In particular, it assesses your ability to…
It is IMPORTANT to document the code that you write so that someone who is looking at your code can understand what it is doing. Above each chunk, write a few sentences outlining which packages/functions you have chosen to use and what the function is doing to your data. Where relevant, also write a sentence that interprets the output of your code.
Your notes should also document the troubleshooting process you went through to arrive at the code that worked.

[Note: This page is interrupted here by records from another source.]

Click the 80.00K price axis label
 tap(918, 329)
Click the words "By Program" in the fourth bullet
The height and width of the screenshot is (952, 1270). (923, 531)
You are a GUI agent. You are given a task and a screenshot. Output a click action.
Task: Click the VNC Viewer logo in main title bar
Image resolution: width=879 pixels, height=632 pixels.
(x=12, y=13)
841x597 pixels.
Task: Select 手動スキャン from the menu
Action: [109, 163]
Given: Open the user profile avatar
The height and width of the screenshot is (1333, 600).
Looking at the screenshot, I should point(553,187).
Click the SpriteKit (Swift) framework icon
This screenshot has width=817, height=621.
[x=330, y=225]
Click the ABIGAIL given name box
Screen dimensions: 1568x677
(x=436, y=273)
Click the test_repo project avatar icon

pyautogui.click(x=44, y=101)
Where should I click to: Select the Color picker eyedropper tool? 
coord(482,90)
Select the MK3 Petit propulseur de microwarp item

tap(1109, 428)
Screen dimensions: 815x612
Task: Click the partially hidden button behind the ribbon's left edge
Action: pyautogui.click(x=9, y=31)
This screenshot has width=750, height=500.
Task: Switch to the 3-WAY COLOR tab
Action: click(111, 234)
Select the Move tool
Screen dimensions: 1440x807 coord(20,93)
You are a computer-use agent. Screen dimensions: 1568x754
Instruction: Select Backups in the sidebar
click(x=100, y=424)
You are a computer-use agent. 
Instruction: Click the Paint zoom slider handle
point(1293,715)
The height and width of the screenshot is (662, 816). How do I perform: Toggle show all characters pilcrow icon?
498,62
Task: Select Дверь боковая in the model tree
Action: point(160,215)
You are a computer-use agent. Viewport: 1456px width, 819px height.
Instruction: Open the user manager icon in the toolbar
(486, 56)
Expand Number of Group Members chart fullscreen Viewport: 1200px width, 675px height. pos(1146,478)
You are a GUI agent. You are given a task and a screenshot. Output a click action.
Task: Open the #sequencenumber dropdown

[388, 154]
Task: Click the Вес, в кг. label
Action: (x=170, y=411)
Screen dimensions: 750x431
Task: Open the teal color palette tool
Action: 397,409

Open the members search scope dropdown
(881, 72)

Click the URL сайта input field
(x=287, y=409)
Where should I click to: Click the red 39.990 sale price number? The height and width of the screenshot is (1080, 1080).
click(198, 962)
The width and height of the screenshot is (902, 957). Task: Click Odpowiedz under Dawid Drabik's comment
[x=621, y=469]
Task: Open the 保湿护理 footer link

For each of the challenges below, the documentation is JUST AS IMPORTANT as the code.
Good luck!!
Jenny
I am loading the tidyverse package. Tidyverse contains functions to read in the data read_csv and to create gruoped summaries (group_by and summarise). The here package makes it easy to tell R where the data is when you are reading it in.
# load packages
library(tidyverse)
library(here)
The data is in .csv format so I am giong to use the read_csv() function. This call tells R to find the data “here” within the data folder and to make a new object called data
# read the data
data <- read_csv(file = "/cloud/project/data/birthweight_data.csv")
data
## # A tibble: 788 × 5
## true_ID birthweight gestation_age_w child_ethn plurality
## <dbl> <dbl> <chr> <chr> <chr>
## 1 3100 3030 39 Middle-Eastern singleton
## 2 3101 3710 40 Caucasian singleton
## 3 3102 3770 42 African/African-American singleton
## 4 3103 3660 38 Caucasian singleton
## 5 3104 3800 39 Caucasian singleton
## 6 3105 3540 41 Caucasian singleton
## 7 3106 3400 37 South-East Asian singleton
## 8 3107 3650 39 Middle-Eastern singleton
## 9 3108 3460 39 South-East Asian singleton
## 10 3109 3380 39 South-East Asian singleton
## # ℹ 778 more rows
By using the group_by and summarise call to calculate the mean birthweight separately for twins and singletons. It is good practice to use ungroup() in case you want to pipe more operations on to the list later.
data %>%
group_by(plurality) %>%
summarise(mean_birthweight = mean(birthweight)) %>%
ungroup()
## # A tibble: 2 × 2
## plurality mean_birthweight
## <chr> <dbl>
## 1 singleton 3248.
## 2 twin 2311.
Using group_by and summarise to identify the minimum birthweight baby in each ethnicity, using the min() function. Again, remembering to ungroup()
data %>%
group_by(child_ethn) %>%
summarise(min_gestation_age = min(gestation_age_w)) %>%
ungroup()
## # A tibble: 10 × 2
## child_ethn min_gestation_age
## <chr> <chr>
## 1 Aboriginal/Torres Strait Islander 33
## 2 African/African-American 26
## 3 Caucasian 26
## 4 East Asian 33
## 5 Hispanic/Latino 37
## 6 Middle-Eastern 28
## 7 Missing 36
## 8 Polynesian/Melanesian 28
## 9 South Asian 28
## 10 South-East Asian 29
The pipe allows you to string together a number of code operations into a sequence of actions that you can do with your data. For example, it is useful to produce descriptive summaries separately for each group in your data set. By taking the dataframe, piping it to group_by, then piping it again to summarise, we can easily calculate means separtely for each group. This link has useful information.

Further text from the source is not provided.